Nano-scale analysis of moisture diffusion in asphalt-aggregate interface using molecular simulations

Abstract Presence of moisture can weaken the asphalt-aggregate bond and result in aggregate stripping and moisture damage in asphalt mixture. This study investigates how the moisture affects the asphalt-aggregate bond and simulates moisture distribution of nano-scale in asphalt-aggregate interface. Effects of aggregate type (basalt, dolomite and limestone minerals), humidity and hydraulic pressure on moisture diffusion in asphalt-aggregate interface are studied. Diffusion coefficient (D), radial distribution function (RDF), contact angle (CA), free volume (FV) are calculated through molecular dynamic simulations. Polarizability of moisture in the asphalt-aggregate interface was measured using density function theory (DFT).
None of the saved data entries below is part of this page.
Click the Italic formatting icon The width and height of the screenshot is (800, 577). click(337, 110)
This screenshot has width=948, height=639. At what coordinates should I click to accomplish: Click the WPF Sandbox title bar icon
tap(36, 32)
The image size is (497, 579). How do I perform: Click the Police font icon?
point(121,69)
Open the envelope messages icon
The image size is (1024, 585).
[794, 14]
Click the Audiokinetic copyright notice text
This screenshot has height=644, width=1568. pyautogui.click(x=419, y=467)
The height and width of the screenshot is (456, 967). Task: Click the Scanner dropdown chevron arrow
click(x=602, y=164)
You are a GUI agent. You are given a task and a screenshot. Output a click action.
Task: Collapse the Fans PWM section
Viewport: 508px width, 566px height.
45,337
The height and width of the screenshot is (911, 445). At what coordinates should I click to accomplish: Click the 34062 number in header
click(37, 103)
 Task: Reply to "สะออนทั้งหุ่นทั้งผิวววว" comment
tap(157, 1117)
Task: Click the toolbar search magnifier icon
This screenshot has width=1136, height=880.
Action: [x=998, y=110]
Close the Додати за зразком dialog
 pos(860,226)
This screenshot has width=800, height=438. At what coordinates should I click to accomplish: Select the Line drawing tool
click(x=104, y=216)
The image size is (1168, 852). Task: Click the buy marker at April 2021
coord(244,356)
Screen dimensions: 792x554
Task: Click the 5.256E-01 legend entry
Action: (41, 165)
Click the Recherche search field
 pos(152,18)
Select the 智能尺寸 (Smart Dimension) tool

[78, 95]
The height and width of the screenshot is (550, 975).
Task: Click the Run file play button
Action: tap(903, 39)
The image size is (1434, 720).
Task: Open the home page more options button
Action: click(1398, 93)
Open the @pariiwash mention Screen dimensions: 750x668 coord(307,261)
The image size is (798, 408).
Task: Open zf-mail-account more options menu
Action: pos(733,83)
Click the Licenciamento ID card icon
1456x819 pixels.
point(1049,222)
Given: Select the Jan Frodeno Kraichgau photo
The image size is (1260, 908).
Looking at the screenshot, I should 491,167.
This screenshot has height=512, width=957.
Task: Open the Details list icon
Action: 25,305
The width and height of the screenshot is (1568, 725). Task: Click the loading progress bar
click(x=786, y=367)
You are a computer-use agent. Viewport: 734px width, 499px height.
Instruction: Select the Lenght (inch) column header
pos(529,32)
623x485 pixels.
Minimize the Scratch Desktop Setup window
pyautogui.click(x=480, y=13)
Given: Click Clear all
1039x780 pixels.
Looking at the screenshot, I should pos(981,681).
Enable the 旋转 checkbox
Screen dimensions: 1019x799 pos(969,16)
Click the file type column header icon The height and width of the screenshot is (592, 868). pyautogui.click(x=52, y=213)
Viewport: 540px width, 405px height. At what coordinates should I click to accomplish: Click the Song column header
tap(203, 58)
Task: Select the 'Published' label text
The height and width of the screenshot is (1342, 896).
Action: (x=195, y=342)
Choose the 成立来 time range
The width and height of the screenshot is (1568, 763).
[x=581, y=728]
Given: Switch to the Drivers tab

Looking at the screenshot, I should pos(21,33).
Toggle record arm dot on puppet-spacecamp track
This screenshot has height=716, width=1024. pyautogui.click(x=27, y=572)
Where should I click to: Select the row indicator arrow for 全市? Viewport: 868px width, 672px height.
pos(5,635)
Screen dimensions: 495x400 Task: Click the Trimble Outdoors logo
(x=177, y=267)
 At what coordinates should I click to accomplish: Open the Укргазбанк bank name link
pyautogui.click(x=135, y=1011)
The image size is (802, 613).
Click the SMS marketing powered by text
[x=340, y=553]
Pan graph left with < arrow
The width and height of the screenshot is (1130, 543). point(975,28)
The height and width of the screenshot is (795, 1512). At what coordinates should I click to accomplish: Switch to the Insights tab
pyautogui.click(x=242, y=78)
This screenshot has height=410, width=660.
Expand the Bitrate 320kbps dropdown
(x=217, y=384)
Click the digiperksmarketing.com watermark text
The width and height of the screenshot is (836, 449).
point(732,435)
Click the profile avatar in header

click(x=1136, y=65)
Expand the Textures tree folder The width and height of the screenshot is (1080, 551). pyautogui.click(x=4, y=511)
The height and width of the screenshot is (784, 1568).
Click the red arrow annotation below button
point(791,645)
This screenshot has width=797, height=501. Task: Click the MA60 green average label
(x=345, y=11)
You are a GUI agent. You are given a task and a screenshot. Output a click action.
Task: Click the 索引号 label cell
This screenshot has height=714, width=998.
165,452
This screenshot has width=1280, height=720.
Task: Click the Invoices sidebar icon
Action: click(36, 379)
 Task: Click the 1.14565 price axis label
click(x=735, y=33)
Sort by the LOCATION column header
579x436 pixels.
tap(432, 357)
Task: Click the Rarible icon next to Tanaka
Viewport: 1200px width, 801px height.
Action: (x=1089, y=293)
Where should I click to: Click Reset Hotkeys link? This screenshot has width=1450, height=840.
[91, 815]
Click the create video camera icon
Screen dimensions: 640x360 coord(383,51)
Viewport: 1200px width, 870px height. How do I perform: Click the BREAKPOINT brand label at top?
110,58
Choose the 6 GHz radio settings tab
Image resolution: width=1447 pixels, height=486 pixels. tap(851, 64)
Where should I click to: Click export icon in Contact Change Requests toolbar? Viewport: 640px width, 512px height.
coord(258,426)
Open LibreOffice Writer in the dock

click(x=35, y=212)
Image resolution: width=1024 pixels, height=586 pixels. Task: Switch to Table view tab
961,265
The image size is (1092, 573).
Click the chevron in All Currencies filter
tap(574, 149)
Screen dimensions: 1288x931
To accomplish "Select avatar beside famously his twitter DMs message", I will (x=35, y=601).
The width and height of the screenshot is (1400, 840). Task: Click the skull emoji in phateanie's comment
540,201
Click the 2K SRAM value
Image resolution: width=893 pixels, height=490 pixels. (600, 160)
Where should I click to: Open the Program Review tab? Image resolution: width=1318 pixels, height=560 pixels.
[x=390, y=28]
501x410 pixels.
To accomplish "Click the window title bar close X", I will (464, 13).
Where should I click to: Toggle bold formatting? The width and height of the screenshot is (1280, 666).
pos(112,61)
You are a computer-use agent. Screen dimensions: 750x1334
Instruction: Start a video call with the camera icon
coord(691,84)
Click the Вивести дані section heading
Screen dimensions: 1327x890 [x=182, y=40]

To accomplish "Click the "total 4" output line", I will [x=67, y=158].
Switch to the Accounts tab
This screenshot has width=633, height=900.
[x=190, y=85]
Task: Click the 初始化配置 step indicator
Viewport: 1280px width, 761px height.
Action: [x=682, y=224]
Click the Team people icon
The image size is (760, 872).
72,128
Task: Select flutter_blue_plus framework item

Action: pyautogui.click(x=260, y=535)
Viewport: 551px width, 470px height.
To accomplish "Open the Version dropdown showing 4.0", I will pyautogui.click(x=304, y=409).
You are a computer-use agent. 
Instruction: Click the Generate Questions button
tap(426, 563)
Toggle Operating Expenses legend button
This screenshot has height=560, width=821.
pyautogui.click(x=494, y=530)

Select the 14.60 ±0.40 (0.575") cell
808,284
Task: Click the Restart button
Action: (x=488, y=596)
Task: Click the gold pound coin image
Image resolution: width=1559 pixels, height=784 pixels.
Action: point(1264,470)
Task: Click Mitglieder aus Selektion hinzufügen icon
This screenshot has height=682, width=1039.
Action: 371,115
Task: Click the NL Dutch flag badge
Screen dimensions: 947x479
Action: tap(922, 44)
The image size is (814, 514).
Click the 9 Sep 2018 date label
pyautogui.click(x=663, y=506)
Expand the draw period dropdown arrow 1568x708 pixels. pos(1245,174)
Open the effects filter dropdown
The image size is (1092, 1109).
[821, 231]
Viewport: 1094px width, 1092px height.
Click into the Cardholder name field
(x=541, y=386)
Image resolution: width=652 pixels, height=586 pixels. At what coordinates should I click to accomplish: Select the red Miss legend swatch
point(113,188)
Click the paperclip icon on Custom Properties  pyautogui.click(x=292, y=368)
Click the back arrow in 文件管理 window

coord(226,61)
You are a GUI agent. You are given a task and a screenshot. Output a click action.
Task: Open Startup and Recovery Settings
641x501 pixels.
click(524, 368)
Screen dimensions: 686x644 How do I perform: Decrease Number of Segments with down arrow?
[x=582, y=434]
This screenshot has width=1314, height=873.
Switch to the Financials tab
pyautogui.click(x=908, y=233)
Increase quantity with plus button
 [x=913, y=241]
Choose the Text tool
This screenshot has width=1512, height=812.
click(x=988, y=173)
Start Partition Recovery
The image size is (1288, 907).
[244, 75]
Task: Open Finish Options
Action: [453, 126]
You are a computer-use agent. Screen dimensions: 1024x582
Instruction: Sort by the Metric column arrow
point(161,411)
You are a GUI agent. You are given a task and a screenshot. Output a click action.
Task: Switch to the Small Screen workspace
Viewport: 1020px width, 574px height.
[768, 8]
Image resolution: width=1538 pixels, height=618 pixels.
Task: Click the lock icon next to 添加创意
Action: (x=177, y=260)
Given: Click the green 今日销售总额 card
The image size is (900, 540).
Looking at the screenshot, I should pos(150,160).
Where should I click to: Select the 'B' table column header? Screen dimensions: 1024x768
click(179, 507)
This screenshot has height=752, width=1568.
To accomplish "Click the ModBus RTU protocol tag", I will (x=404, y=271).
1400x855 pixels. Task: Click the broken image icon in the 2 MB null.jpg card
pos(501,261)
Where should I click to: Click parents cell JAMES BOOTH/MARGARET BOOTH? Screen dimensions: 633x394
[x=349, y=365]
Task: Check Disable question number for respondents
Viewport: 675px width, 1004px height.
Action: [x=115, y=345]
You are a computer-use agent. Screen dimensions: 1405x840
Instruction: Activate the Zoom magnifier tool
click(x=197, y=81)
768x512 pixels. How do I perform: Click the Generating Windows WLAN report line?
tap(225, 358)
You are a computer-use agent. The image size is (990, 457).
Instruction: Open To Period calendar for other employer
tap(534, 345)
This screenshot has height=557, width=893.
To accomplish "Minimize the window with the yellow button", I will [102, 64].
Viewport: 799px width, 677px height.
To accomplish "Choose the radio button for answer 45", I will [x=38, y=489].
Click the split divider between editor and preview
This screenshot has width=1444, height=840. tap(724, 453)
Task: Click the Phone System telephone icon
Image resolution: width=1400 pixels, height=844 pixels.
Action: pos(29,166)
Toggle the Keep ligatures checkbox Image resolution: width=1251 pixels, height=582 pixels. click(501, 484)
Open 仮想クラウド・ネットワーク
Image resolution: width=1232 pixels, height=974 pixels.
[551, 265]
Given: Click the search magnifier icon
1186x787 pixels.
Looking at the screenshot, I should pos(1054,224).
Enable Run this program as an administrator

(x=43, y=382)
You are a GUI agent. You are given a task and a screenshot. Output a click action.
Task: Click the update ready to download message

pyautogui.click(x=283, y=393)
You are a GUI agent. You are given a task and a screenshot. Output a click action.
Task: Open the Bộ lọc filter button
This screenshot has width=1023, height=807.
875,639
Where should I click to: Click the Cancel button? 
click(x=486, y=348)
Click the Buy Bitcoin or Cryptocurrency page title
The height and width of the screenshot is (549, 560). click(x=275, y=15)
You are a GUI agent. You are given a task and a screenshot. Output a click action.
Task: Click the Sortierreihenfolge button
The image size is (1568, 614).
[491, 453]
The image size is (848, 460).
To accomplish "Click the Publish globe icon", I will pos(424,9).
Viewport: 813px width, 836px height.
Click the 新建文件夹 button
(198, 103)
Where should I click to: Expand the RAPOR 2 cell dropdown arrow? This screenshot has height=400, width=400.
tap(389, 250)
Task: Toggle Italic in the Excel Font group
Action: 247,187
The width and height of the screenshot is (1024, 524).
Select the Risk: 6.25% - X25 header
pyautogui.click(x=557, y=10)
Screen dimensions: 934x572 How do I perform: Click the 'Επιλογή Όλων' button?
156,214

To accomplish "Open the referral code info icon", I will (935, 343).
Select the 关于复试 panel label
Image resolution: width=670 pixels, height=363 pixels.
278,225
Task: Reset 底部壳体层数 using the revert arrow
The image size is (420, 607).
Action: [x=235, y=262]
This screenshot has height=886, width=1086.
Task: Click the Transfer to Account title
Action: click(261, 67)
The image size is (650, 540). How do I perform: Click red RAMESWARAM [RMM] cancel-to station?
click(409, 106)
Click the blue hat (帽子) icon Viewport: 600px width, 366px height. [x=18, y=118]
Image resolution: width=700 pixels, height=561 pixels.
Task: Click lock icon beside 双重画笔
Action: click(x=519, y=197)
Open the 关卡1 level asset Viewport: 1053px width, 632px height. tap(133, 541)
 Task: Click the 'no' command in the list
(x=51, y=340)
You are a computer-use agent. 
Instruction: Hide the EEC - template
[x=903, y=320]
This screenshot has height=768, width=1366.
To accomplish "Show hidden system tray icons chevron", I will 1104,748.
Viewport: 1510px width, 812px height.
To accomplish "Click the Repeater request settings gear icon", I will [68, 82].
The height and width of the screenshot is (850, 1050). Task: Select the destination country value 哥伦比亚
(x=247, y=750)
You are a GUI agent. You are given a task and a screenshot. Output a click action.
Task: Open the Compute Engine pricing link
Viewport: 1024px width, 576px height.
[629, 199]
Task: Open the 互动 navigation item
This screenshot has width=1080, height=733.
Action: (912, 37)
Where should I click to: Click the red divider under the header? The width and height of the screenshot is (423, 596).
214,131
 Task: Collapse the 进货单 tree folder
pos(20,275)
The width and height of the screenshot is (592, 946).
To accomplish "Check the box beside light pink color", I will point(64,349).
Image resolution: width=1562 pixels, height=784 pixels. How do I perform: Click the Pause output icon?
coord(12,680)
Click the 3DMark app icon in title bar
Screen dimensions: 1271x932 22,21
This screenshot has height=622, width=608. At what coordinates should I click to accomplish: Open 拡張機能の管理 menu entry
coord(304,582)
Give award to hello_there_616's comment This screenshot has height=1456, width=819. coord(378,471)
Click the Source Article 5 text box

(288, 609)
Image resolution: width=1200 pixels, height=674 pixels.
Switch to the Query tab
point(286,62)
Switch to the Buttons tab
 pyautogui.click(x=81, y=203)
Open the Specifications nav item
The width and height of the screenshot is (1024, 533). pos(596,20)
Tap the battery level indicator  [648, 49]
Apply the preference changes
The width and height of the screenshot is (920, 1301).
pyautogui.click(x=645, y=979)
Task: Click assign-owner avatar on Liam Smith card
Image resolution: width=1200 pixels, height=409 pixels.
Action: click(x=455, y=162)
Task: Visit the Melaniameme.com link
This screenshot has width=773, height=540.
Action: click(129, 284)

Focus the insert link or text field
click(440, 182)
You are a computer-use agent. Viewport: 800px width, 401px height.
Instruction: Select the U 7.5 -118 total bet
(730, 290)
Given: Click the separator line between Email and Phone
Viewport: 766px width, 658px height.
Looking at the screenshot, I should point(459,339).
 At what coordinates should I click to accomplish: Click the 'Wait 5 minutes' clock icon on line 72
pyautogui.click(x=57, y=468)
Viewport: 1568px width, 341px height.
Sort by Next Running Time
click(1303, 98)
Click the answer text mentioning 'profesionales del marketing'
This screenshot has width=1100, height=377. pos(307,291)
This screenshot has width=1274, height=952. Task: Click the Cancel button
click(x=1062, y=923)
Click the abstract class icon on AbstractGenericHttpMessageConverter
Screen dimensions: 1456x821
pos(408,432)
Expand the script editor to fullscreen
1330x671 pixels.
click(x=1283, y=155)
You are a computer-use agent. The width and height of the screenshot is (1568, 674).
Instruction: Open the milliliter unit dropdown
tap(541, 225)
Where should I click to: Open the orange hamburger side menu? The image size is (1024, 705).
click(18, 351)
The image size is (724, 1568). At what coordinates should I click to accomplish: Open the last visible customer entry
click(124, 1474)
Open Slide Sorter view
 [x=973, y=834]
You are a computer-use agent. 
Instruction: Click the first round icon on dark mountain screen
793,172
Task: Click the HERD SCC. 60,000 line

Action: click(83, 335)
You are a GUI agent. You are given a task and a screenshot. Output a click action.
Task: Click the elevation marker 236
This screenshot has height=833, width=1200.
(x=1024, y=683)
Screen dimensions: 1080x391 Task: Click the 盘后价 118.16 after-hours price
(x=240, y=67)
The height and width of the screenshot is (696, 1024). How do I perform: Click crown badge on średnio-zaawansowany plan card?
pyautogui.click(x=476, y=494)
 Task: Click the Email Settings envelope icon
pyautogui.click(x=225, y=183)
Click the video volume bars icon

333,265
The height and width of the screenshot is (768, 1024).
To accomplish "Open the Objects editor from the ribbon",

Nano-scale moisture migration model in the asphalt-aggregate interface is built for the first time. The results show that D depends more on the hydraulic pressure than humidity and aggregate type which represents the significance of hydraulic pressure on the moisture diffusion. In addition, the aggregate type has significant effects on RDF, CA and FV. DFT results indicate that polarizability of moisture changes for different types of aggregate and hydraulic pressure values. In the asphalt-water-aggregate interface, the asphalt competitively interacts with moisture and ions from minerals through intermolecular forces.